Fourier series of piece-wise smooth functions
Our goal in this post is to prove the following:
- If \(f\) is ``piece-wise smooth,'' then the (complex) Fourier series of \(f\) converges uniformly to \(f\).
Note that the condition in this theorem does not involve the Fourier coefficients of \(f\); hence, it is more direct.
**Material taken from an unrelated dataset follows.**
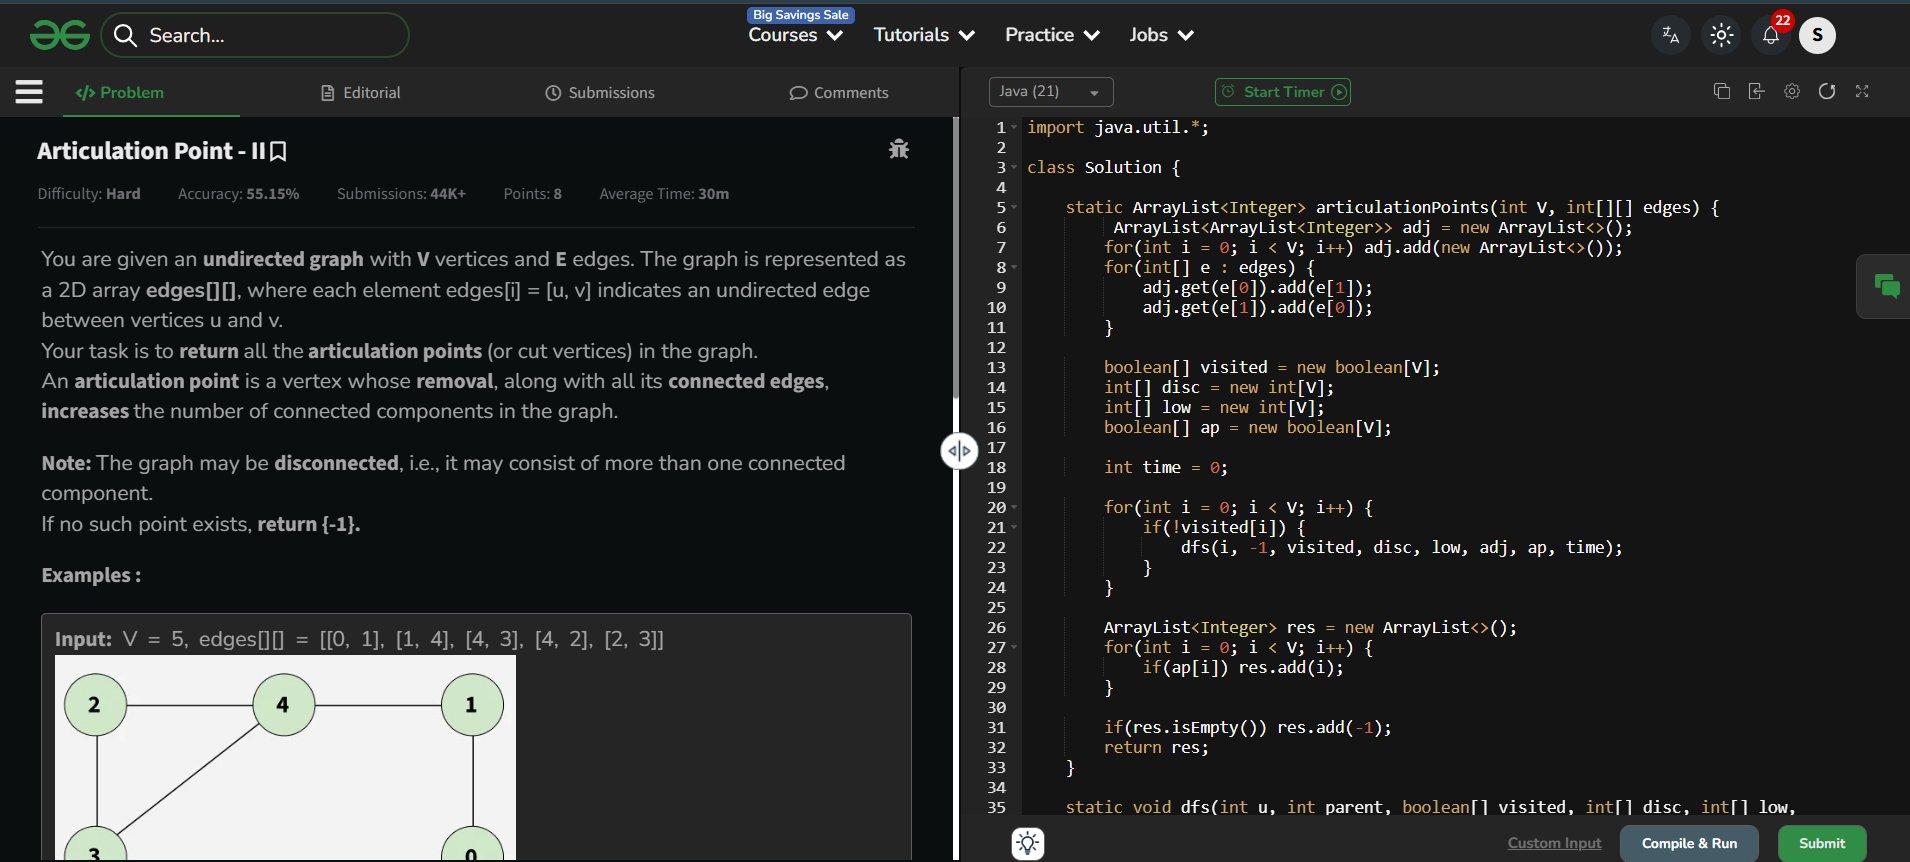
Task: Click Compile & Run
Action: [x=1689, y=843]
That is, we can tell if the Fourier series of a function converges uniformly from the property of the function alone.
Let \(C_{2\pi}^m\) be the collection of all functions of class \(C^m\) such that all derivatives up to the \(m\)-th order have period \(2\pi\).
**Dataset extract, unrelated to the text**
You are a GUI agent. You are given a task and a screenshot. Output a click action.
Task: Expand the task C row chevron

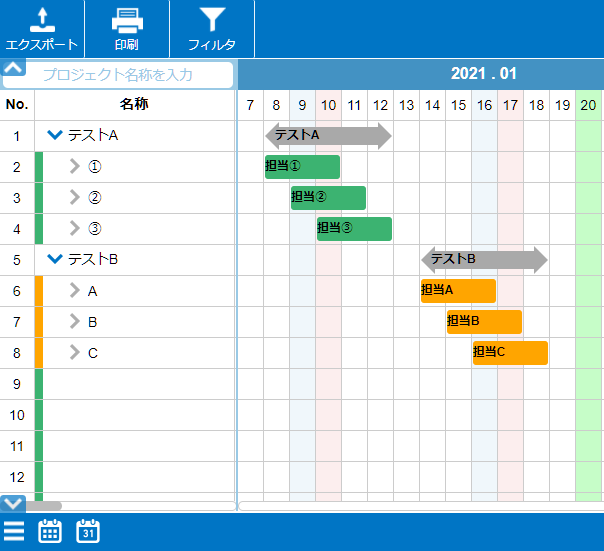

We say a function \(f\) is piece-wise smooth if \(f\in C_{2\pi}^0\) (i.e., continuous) and \(f'\in\mathcal{R}_{2\pi}^{2}\) (i.e., the derivative is square-integrable, not necessarily continuous).
In the following, we will consider the complex Fourier series:
\[f \sim \sum_{k=-\infty}^{\infty}c_ke^{ikx}\]
where the Fourier coefficients are
\[c_k = \frac{1}{2\pi}\int_{-\pi}^{\pi}f(x)e^{-ikx}\,dx.\]
Lemma (Bessel's inequality)
If \(f\in\mathcal{R}_{2\pi}^{2}\), then
\[2\pi\sum_{k=-\infty}^{\infty}|c_k|^2 \leq \int_{-\pi}^{\pi}|f(x)|^2dx.\tag{eq:bessel}\]
Proof. Let \(S_n(x) = S_n[f](x) = \sum_{k=-n}^{n}c_ke^{ikx}\) where \(c_k\) are the complex Fourier coefficients of \(f\).
\[\begin{eqnarray*}
\int_{-\pi}^{\pi}|f(x) - S_n(x)|^2dx &=& \int_{-\pi}^{\pi}(f(x) - S_n(x))(\overline{f(x)} - \overline{S_n(x)})dx\\
&=& \int_{-\pi}^{\pi}|f(x)|^2dx - \int_{-\pi}^{\pi}\left(\sum_{k=-n}^{n}c_ke^{ikx}\right)\overline{f(x)}dx \\
&& - \int_{-\pi}^{\pi}{f(x)}\left(\sum_{k=-n}^{n}\overline{c}_ke^{-ikx}\right)dx \\
&& + \int_{-\pi}^{\pi}\left(\sum_{k=-n}^{n}c_ke^{ikx}\right)\left(\sum_{k=-n}^{n}\overline{c}_ke^{-ikx}\right)dx.
\end{eqnarray*}\]
Using the definition of \(c_k\), and orthogonality of \(\{e^{ikx}\}\), we have
\[\begin{eqnarray}
\int_{-\pi}^{\pi}|f(x) - S_n(x)|^2dx &=& \int_{-\pi}^{\pi}|f(x)|^2dx
-2\pi\sum_{k=-n}^{n}|c_k|^2
-2\pi\sum_{k=-n}^{n}|c_k|^2
+2\pi\sum_{k=-n}^{n}|c_k|^2 \nonumber\\
&=& \int_{-\pi}^{\pi}|f(x)|^2dx - 2\pi\sum_{k=-n}^{n}|c_k|^2.\tag{eq:fSn}
\end{eqnarray}\]
But the left-hand side is non-negative. Thus,
\[\int_{-\pi}^{\pi}|f(x)|^2dx \geq 2\pi\sum_{k=-n}^{n}|c_k|^2.\]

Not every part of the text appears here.